If my line of argument has been correct, the effects produced by the albumen layer and the size and shape of the uterus must be very different or absent altogether in forms in which these conditions are different or absent. As regards the size of the ovum itself, there is very little difference amongst mammals.

Let us examine the case of a rat,-a rodent, and so not very distantly removed genetically from a rabbit. And yet how different is the form assumed in the earliest stages of development! Do the conditions differ from those in the rabbit, and if so, how?

They differ in these respects:

(i) There is no zona radiata or albumen layer.

(ii) The diameter of the uterus is very much smaller, and the lumen proportionately smaller still.

(iii) The walls of the uterus are of a more uniform thickness. In the rabbit the zona radiata is so quickly covered by the albumen layer that it cannot be said to have in itself much effect as a support or protective coat.

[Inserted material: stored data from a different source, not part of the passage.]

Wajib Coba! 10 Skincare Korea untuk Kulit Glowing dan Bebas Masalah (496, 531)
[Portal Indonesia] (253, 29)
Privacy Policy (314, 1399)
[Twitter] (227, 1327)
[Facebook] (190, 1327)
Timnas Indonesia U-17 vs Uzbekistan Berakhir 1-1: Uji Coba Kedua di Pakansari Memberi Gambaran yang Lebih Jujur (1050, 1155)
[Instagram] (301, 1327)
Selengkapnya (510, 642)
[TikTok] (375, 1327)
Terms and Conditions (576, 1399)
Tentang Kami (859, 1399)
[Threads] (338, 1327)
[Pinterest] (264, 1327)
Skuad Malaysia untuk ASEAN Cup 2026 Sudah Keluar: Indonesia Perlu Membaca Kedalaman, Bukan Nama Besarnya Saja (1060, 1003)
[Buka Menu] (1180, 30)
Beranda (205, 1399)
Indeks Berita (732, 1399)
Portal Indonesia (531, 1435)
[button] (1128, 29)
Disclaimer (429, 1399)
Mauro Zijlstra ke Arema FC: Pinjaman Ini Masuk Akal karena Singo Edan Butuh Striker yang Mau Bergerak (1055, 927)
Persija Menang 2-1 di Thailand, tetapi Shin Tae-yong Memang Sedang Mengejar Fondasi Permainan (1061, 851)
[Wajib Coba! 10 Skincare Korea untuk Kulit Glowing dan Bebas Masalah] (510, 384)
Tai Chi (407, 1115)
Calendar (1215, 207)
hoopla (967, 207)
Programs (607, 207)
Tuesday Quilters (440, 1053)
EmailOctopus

In the rat there is no zona radiata or albumen layer. The ovum develops freely in the cavity of the uterus unprotected by any coat. It would seem to pass very rapidly down the Fallopian tube. Robinson found one early stage of segmentation; from this he figures the mesial section, which shows parts only of twelve segments, so we may conclude that his specimen was a fairly early stage of segmentation-comparable, perhaps, to that of the rabbit of the forty-eighth hour.